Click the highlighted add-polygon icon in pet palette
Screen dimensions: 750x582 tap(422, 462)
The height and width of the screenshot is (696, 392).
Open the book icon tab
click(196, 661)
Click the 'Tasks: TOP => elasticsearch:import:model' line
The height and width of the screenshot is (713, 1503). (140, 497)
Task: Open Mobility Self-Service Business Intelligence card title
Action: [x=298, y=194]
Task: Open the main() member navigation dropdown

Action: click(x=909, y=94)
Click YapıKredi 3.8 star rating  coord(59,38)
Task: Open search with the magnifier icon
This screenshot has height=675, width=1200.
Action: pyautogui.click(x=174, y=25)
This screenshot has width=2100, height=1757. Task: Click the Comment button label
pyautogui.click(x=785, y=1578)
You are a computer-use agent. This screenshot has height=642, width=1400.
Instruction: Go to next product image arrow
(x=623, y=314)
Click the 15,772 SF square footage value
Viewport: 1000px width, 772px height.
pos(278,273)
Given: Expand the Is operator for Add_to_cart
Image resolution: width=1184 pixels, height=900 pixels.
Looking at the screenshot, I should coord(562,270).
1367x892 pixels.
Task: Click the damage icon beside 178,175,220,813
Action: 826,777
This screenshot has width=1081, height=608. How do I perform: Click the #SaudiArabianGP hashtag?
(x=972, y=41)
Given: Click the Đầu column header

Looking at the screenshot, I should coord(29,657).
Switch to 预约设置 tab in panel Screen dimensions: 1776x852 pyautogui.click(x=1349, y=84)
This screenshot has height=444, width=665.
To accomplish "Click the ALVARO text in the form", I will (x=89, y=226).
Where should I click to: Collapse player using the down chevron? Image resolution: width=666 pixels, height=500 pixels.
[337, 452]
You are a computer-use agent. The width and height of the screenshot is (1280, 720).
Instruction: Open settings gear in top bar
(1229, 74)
======
## Exercise requirements
All lines with the word "computer" must be located in the data and copied.

## Completed exercise
You are a computer-use agent. This screenshot has height=642, width=1400.
You are a computer-use agent. The width and height of the screenshot is (1280, 720).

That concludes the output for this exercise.